==== Text section ====

Under the law, the President proposes candidates for approval in consultation with Parliamentary factions. Thus, the President will propose a dozen nominees but Parliament will have the final say on their approval. Of course, having the terms of 80% of the commissioners ending at the same time represents one of many changes needed in Ukrainian electoral legislation. If terms were staggered so that the President and Parliament could replace two members per year, this would allow the CEC to adapt to new political realities while simultaneously maintaining a division of powers. Staggering the terms of CEC members would also ensure continuity of operations, preserve institutional knowledge and result in more stability. For now though, Ukraine is stuck with its’ current system and Parliament is expected to vote today or tomorrow on the new list. There are 24 nominees proposed for the 12 expired positions on CEC. It is most likely that all Parliamentary factions will get at least one representative on the CEC, and People’s Front, as the junior coalition partner of the government, may get up to three. What is clear is that the Poroshenko Bloc will not get all 15 members it is proposing for the CEC. They could get as few as four members, with People’s Front adding three and the other factions having one each (perhaps in exchange for the Chairmanship). Alternatively, they may get half (six) of the posts and give People’s Front just one. Aside from which of nominees are actually selected from the Poroshenko Bloc, the number of seats they will receive is the only remaining intrigue.

The three current members who will remain on the CEC are Oleksandr Osadchuk, who was appointed in February 2010 and whose term ends next year, and Kateryna Makhnitska and Oleh Didenko, who were both appointed in April 2014 after Euromaidan. Their terms end in 2021.

Nominees from the Poroshenko Bloc include:

  1. MP Nataliya Ahafonova. Ahafonova (age 39) is currently a Member of Parliament in her second term with the Bloc of Poroshenko. She was first elected in 2012 with Vitaliy Klitchko’s UDAR party. Ahafonova is well regarded as a lawyer. She taught constitutional law at Taras Shevchenko University in Kyiv and is the Chairwoman of the Parliamentary Subcommittee on Constitutional Law and Justice. She did private sector legal work for Nestle in Ukraine. In addition to her nomination for the CEC, Ahafonova is being touted by the Presidential Administration as the next Chairperson of the CEC. The Chairperson, Deputy Chairperson and Secretary are elected by the 15 members of the CEC. Historically, the CEC Chairperson has always been indirectly selected by the President (under Yanukovych, Shapoval under Yushchenko, Kivalov under Kuchma, etc.), so assuming she is confirmed as a member this week, Ahafonova stands a good chance of serving as Chairperson.

====

*Actions to take*
(a) In the passage on Ukraine's Central Election Commission, how many nominees are proposed for the 12 expired positions?
(b) Reproduce the passage on Ukraine's Central Election Commission word for word, from "The three current" up to and including "end in 2021.".

==== The data ====

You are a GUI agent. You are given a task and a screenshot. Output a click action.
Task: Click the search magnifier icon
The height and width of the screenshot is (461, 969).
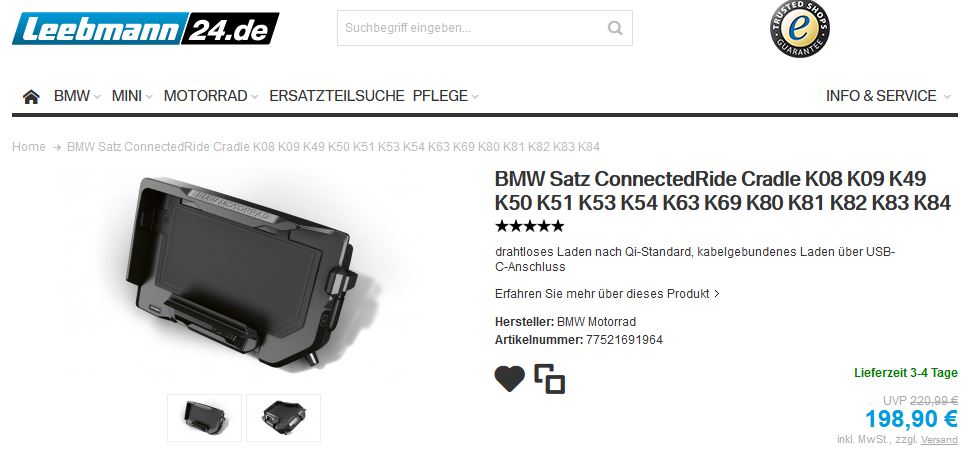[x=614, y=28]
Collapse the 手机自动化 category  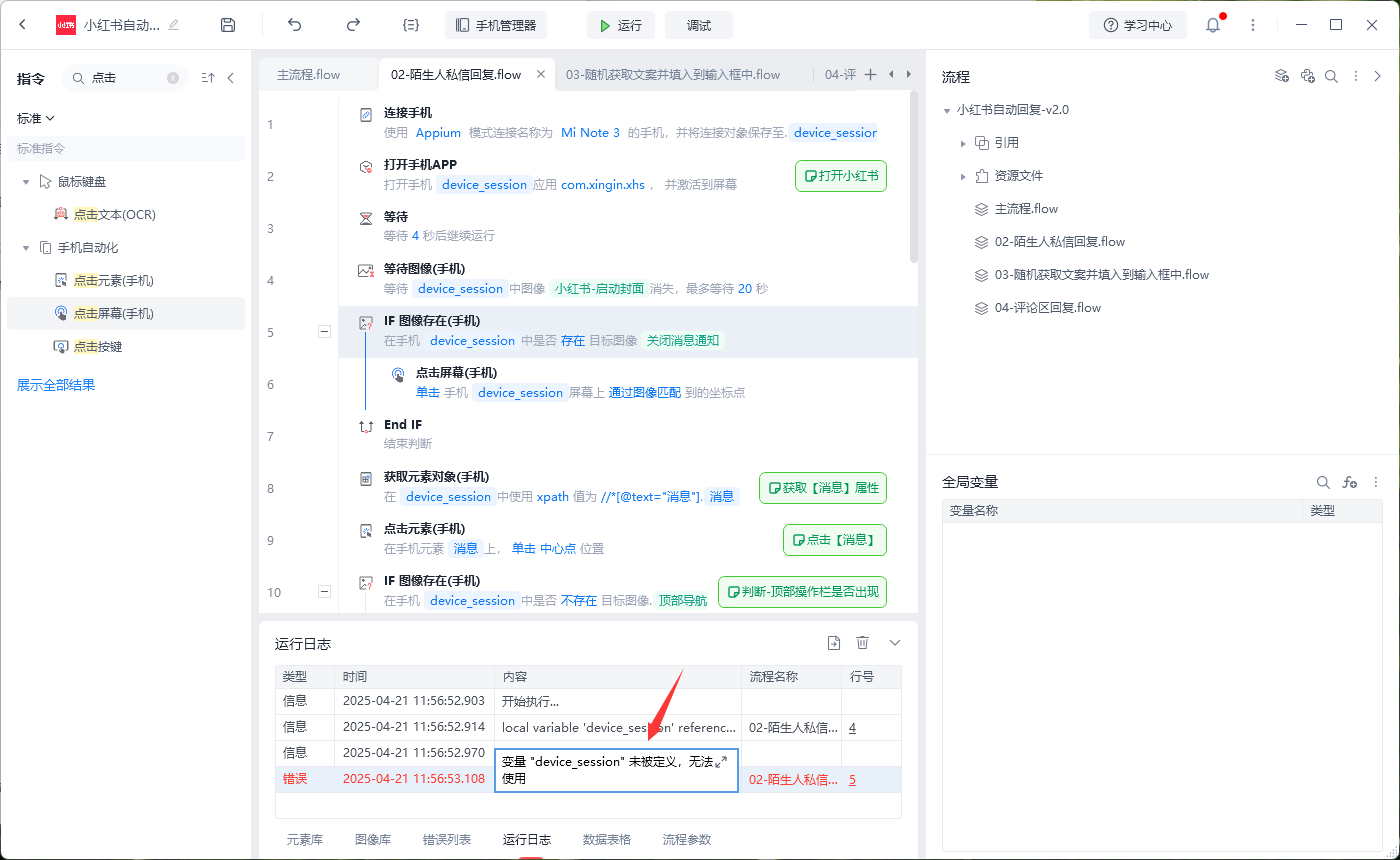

====
==== The data ====

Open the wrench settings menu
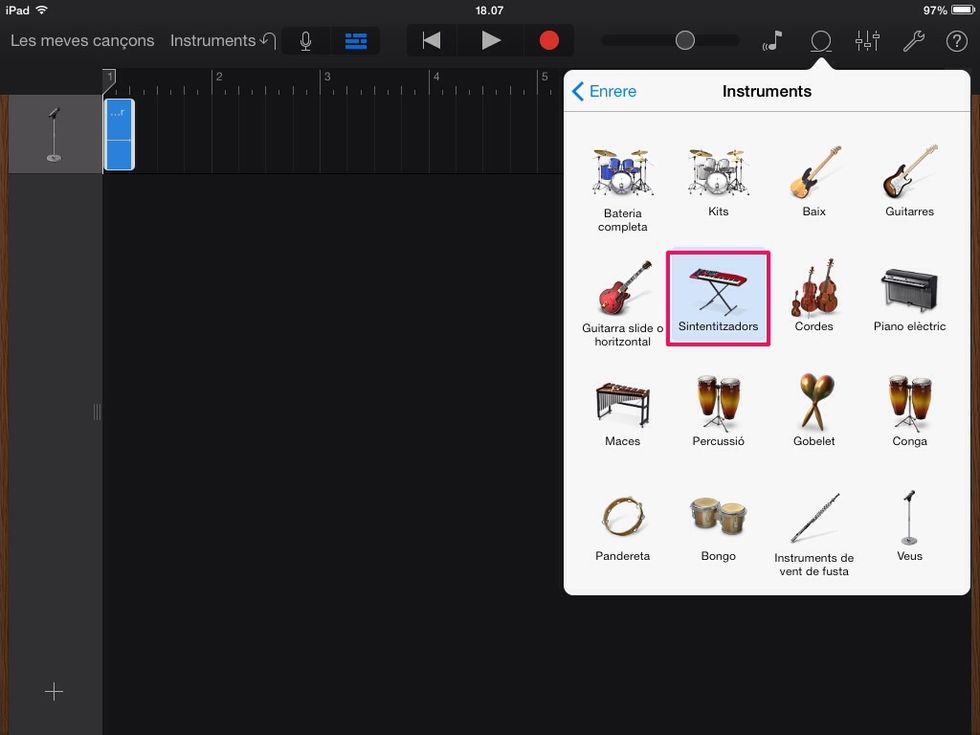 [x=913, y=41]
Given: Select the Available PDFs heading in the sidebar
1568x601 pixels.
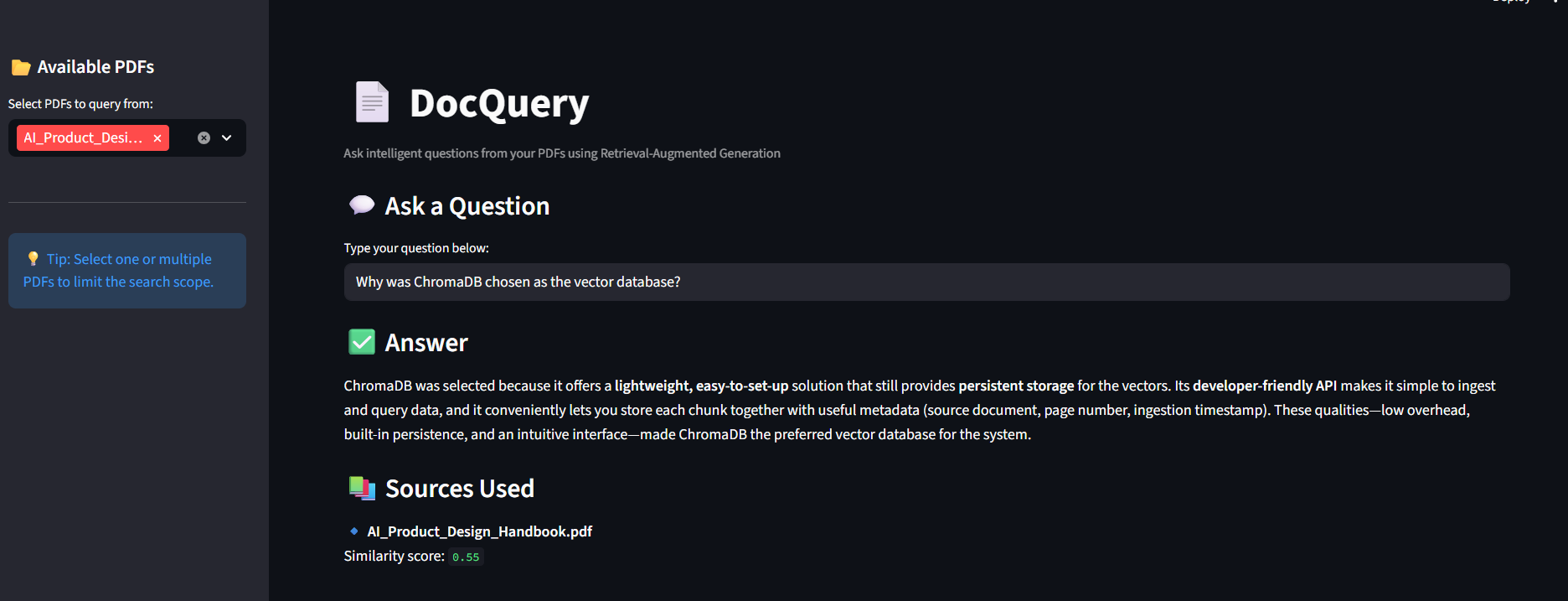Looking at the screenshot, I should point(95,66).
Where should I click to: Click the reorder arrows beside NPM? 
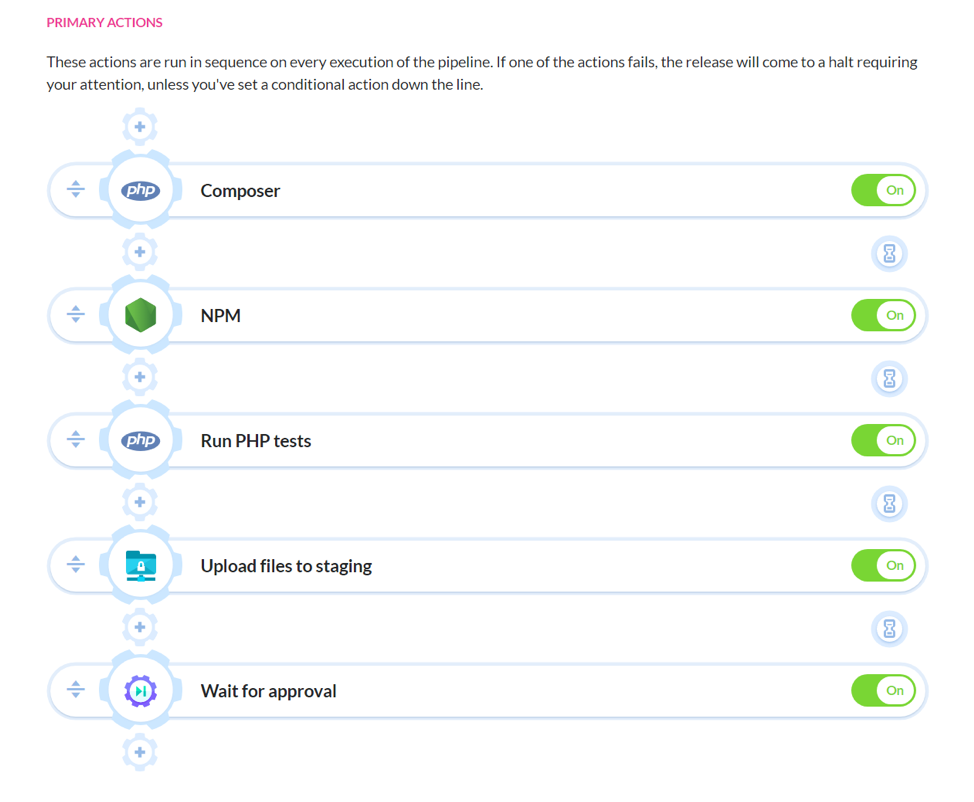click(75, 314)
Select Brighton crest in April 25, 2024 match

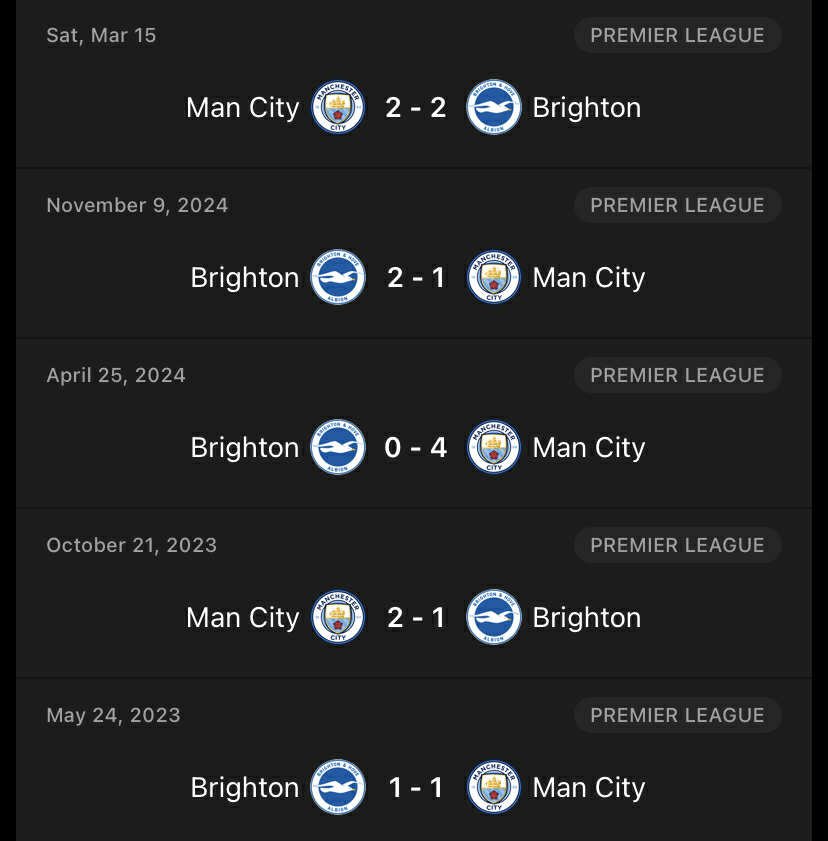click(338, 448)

====

*Responses for each task*
(a) 24 nominees

(b)
The three current members who will remain on the CEC are Oleksandr Osadchuk, who was appointed in February 2010 and whose term ends next year, and Kateryna Makhnitska and Oleh Didenko, who were both appointed in April 2014 after Euromaidan. Their terms end in 2021.